In questa quarta domenica dopo Pentecoste le parole del Signore Gesù che ci sono affidate suonano particolarmente dure: «Venne il diluvio e li fece morire tutti», così come «piovve fuoco e zolfo dal cielo e li fece morire tutti». L’episodio di Lot e quello di Noè ci parlano di un momento nel quale l’uomo aveva smarrito la strada e si era dimenticato della relazione fondamentale con Dio, aveva seguito solo i «desideri della carne», se vogliamo usare le parole di san Paolo. L’intervento divino, nella sua drammaticità e apparente violenza, permette di ripartire, che si ritorni a quell’equilibrio originale nel quale l’uomo ha la possibilità di godere al meglio della propria vita e dei doni che Dio gli ha fatto. Dio non agisce per abbandonare l’umanità alla sofferenza, ma per offrirle nuovamente una possibilità di redenzione, di felicità e di pienezza dalla quale ci auto escludiamo ogni volta che perdiamo il legame con Lui.
Il Signore ci parla, quindi, di un progetto di salvezza, una manifestazione di cura e attenzione da parte dell’unico Padre misericordioso, che non abbandona mai i suoi figli, anche quando questi si dimenticano di Lui. L’uomo abbandonato a se stesso è incapace di salvarsi da solo schiacciato dal proprio peccato e in balia dei suoi desideri egoistici.

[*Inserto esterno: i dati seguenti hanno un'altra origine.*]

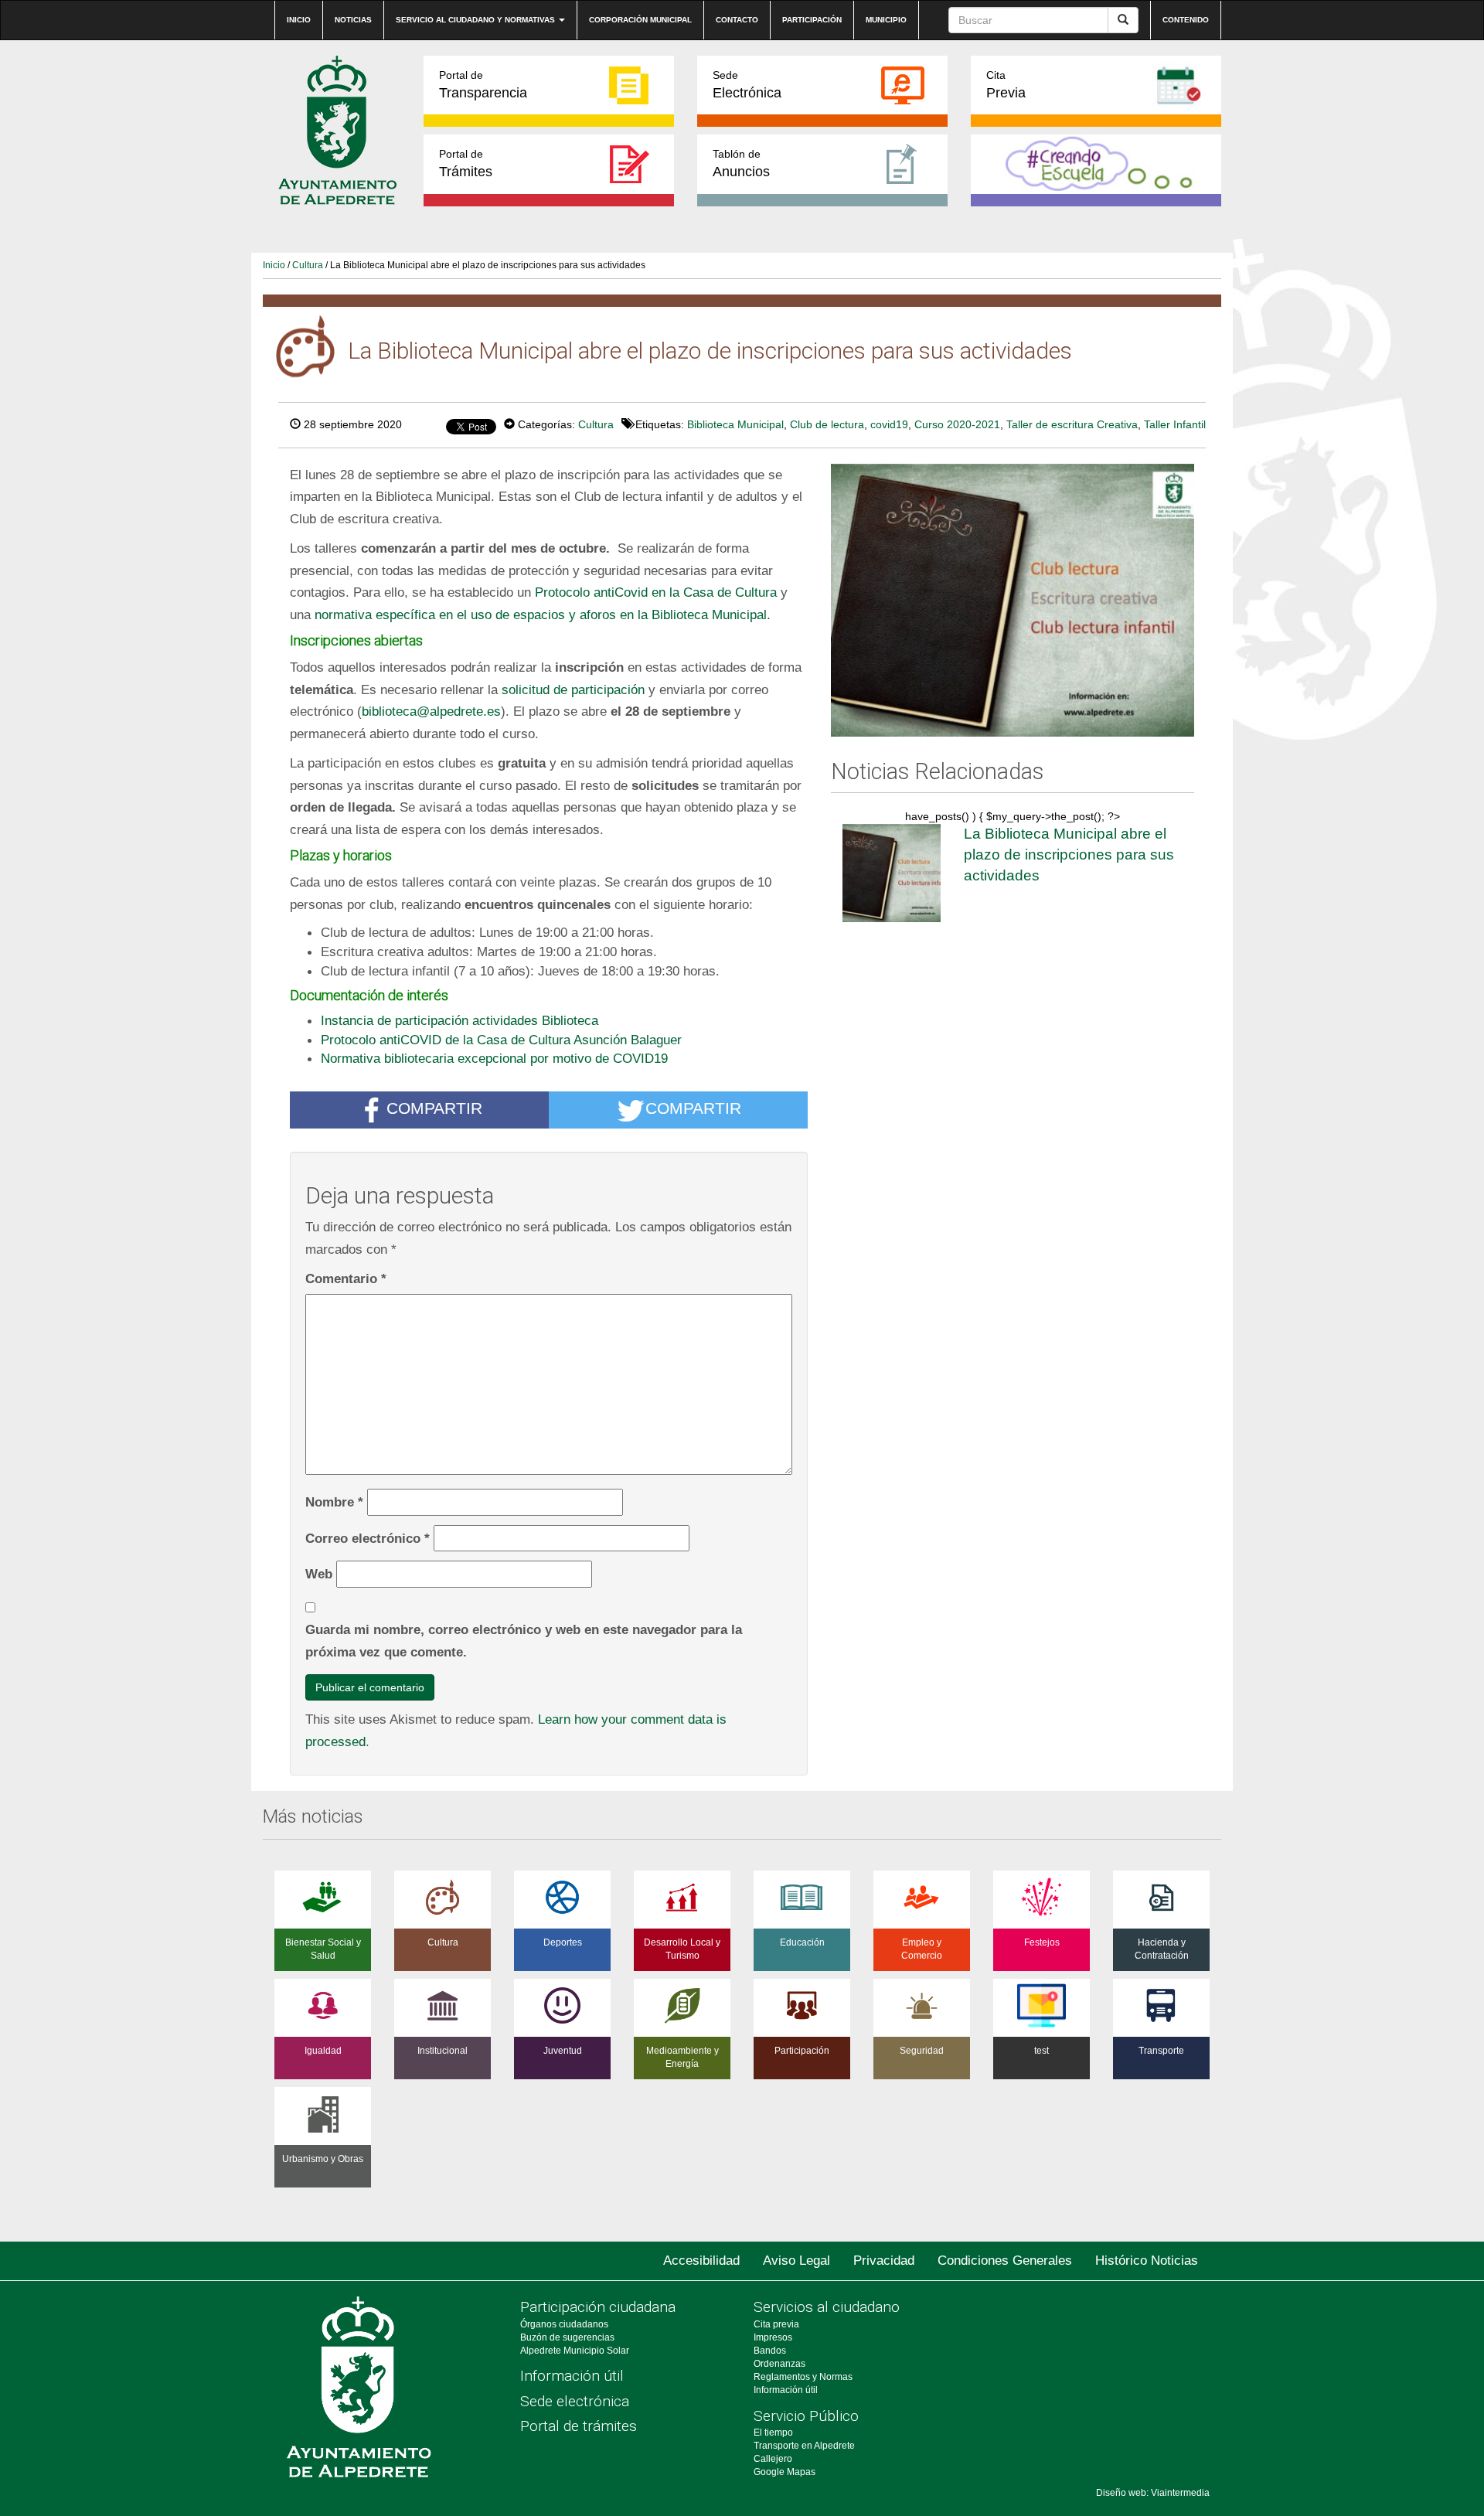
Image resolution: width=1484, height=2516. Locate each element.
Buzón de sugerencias (567, 2337)
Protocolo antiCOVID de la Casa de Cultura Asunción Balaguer (501, 1039)
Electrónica (747, 84)
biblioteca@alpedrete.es (431, 711)
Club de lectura (827, 424)
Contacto (737, 19)
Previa (1006, 84)
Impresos (773, 2337)
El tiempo (773, 2432)
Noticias (353, 19)
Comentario (345, 1278)
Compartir (434, 1109)
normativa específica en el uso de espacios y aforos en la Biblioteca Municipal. (543, 614)
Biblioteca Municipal (735, 424)
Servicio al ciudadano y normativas (476, 19)
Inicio (299, 19)
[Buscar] (1123, 20)
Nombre (334, 1502)
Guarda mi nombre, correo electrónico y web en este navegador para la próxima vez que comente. (523, 1641)
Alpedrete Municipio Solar (574, 2350)
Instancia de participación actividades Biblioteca (459, 1020)
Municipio (886, 19)
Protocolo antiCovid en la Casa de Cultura (656, 592)
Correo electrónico (367, 1538)
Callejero (773, 2458)
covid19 (889, 424)
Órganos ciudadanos (564, 2324)
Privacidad (883, 2260)
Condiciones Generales (1005, 2260)
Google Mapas (784, 2472)
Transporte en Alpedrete (804, 2445)
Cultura (307, 265)
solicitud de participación (573, 689)
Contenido (1185, 19)
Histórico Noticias (1146, 2260)
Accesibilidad (701, 2260)
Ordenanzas (779, 2363)
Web (318, 1573)
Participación (812, 19)
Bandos (770, 2350)
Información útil (572, 2376)
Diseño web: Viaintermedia (1153, 2492)
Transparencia (483, 84)
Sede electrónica (574, 2401)
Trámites (465, 163)
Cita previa (776, 2324)
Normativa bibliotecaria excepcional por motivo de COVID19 (494, 1058)
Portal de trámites (578, 2426)
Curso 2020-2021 (957, 424)
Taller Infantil (1175, 424)
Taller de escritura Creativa (1072, 424)
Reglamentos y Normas (803, 2376)
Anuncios (741, 163)
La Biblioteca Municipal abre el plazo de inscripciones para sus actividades (1069, 854)
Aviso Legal (796, 2260)
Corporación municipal (640, 19)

La frase conclusiva del passo del vangelo di Luca è quella che illumina l’intero brano: «Chi cercherà di salvare la propria vita, la perderà; ma chi la perderà, la manterrà viva». Dobbiamo comprendere cosa vuol dire esattamente cercare di salvare la propria vita e cosa vuol dire perderla, in questo contesto. Salvare la propria vita è metterla prima di ogni altra cosa, ponendo se stessi al centro di tutto e mettendo al primo posto il nostro pensiero, i nostri desideri, le nostre passioni. Salvare la propria vita è credere sia possibile realizzare in autonomia la salvezza, essere da soli i fautori di questa. Dio quindi diventa un accessorio, un di più del quale non necessito. Al contrario, quando Gesù parla di perdere la propria vita non sta certo facendo un invito a porle fine. Perdere la vita è affidarla a Colui che ce l’ha donata, l’unico che può realizzare la salvezza. Perdere la vita è riconoscere la bellezza del donarla come Gesù stesso ci ha mostrato nella sua esistenza, perché porti frutto il seme deve morire, perché si tramuta in pianta.
È interessante notare che chi perde la vita non la salverà, ma la «manterrà viva». Affidare la propria esistenza a Dio e riconoscere il nostro legame con Lui, fa si che la vita resti viva, cioè non si tramuti in un sopravvivere, in un trascorrere dei giorni indifferenziato. Difendere la nostra vita è farne dono, affidarla a Dio, perché consapevoli di non bastare a noi stessi. Come tutto questo si realizza nella nostra esistenza? Siamo consapevoli che quanto più saremo “il centro del mondo”, tanto più ci staremo perdendo? Avere la certezza di non poter essere la fonte della nostra salvezza è essenziale per non perdere la possibilità che si realizzi. Come ci suggerisce san Paolo: «Lasciamoci guidare dallo Spirito»! La nostra vita resterà viva e gusteremo la sua bellezza.